Let’s examine the value of feedback – and its ability to make or break a career – from both the employee and the manager’s perspectives.
A productive approach to feedback means being open to receiving it and adjusting your behavior accordingly. This includes both negative and positive feedback, as well as many different types of feedback.
Negative feedback – delivered in a constructive way – is incredibly valuable to employees at all levels. It creates awareness around the actions and behaviors that are negatively impacting those around them and, in turn, an employee’s career. Those who use negative feedback as an opportunity to shift their behavior can speed up their path to promotion.

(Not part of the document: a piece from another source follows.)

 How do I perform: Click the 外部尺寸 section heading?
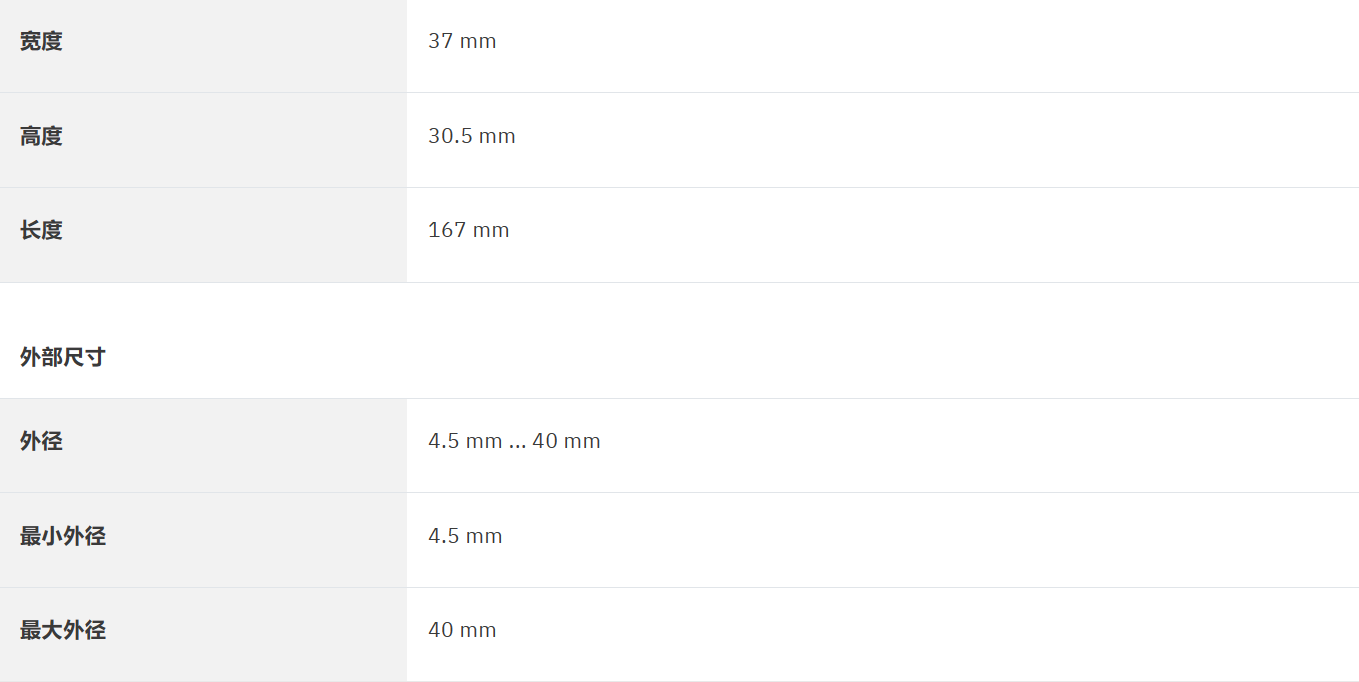point(62,358)
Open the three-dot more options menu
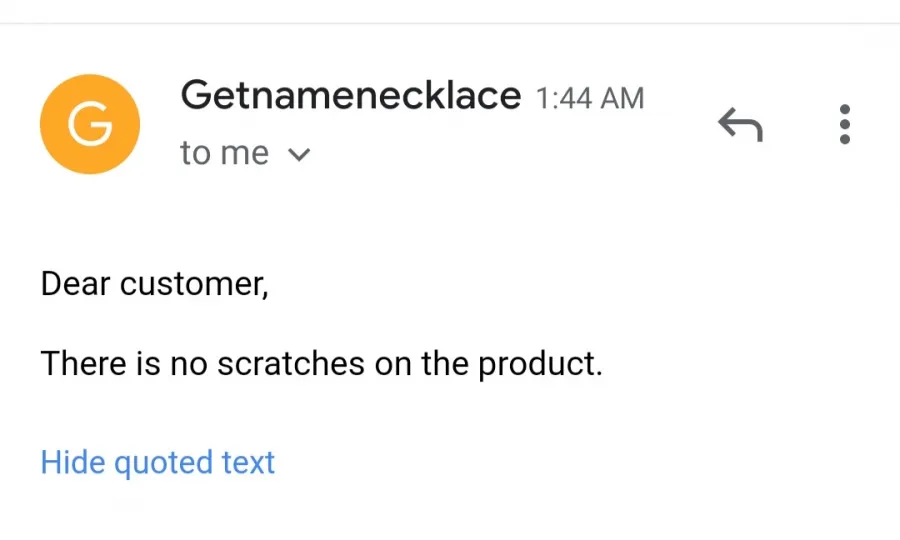Viewport: 900px width, 540px height. [x=844, y=124]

It’s not just negative feedback that helps employees grow. Positive feedback can be equally beneficial. It can help employees identify the behaviors that make them stand out from their peers in a good way. After all, it’s just as important to understand what you’re doing right alongside what you might be doing wrong.
In addition to embracing both positive and negative feedback, employees should also take advantage of the many different ways to receive it. These can include:
- Coaching, which managers do during check ins and 1:1s, offering in-the-moment constructive criticism, encouragement and praise.
- Mentoring, where individuals can seek advice and direction on their career goals and aspirations.
- 360 feedback, which allows employees to identify what others see as their strengths and weaknesses and collectively see trends.
- Anonymous feedback, a safe, non-threatening way to hear from others in sensitive situations.
- Project retrospectives for instant feedback after a major project ends, so employees can apply any lessons learned immediately.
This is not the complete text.